Please update everything from the start of the entries down to the line containing "Action: 450,211", swapping "Bandizip" for "WinRAR" and keeping all else unchanged.

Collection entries
--*--

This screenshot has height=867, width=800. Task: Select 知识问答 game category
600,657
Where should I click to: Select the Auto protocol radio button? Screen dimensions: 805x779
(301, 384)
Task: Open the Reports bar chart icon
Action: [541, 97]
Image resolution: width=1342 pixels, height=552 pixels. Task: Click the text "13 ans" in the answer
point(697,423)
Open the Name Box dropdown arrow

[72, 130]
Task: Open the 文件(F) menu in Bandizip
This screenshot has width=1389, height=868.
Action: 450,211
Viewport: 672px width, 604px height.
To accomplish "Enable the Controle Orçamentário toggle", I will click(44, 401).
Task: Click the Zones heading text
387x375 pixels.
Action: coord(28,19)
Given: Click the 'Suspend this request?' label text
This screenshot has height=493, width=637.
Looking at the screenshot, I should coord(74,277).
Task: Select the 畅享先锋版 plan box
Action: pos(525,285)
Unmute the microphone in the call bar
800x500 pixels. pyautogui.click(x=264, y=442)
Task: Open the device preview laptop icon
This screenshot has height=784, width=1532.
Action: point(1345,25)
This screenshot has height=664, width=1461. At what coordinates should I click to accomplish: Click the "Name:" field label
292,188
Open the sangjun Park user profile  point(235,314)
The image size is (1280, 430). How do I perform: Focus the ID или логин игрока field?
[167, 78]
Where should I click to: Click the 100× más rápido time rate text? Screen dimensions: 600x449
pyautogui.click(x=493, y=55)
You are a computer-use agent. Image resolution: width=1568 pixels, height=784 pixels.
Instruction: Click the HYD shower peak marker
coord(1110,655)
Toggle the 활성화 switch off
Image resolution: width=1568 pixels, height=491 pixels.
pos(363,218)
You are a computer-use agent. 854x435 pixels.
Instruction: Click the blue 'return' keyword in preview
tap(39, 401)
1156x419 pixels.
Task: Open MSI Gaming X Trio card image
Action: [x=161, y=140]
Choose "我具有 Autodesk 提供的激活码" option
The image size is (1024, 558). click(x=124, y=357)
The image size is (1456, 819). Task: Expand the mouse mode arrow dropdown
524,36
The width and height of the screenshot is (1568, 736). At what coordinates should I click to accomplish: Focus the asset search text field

--*--

Response below:
This screenshot has height=867, width=800. Task: Select 知识问答 game category
600,657
Where should I click to: Select the Auto protocol radio button? Screen dimensions: 805x779
(301, 384)
Task: Open the Reports bar chart icon
Action: [541, 97]
Image resolution: width=1342 pixels, height=552 pixels. Task: Click the text "13 ans" in the answer
point(697,423)
Open the Name Box dropdown arrow

[72, 130]
Task: Open the 文件(F) menu in WinRAR
This screenshot has width=1389, height=868.
Action: 450,211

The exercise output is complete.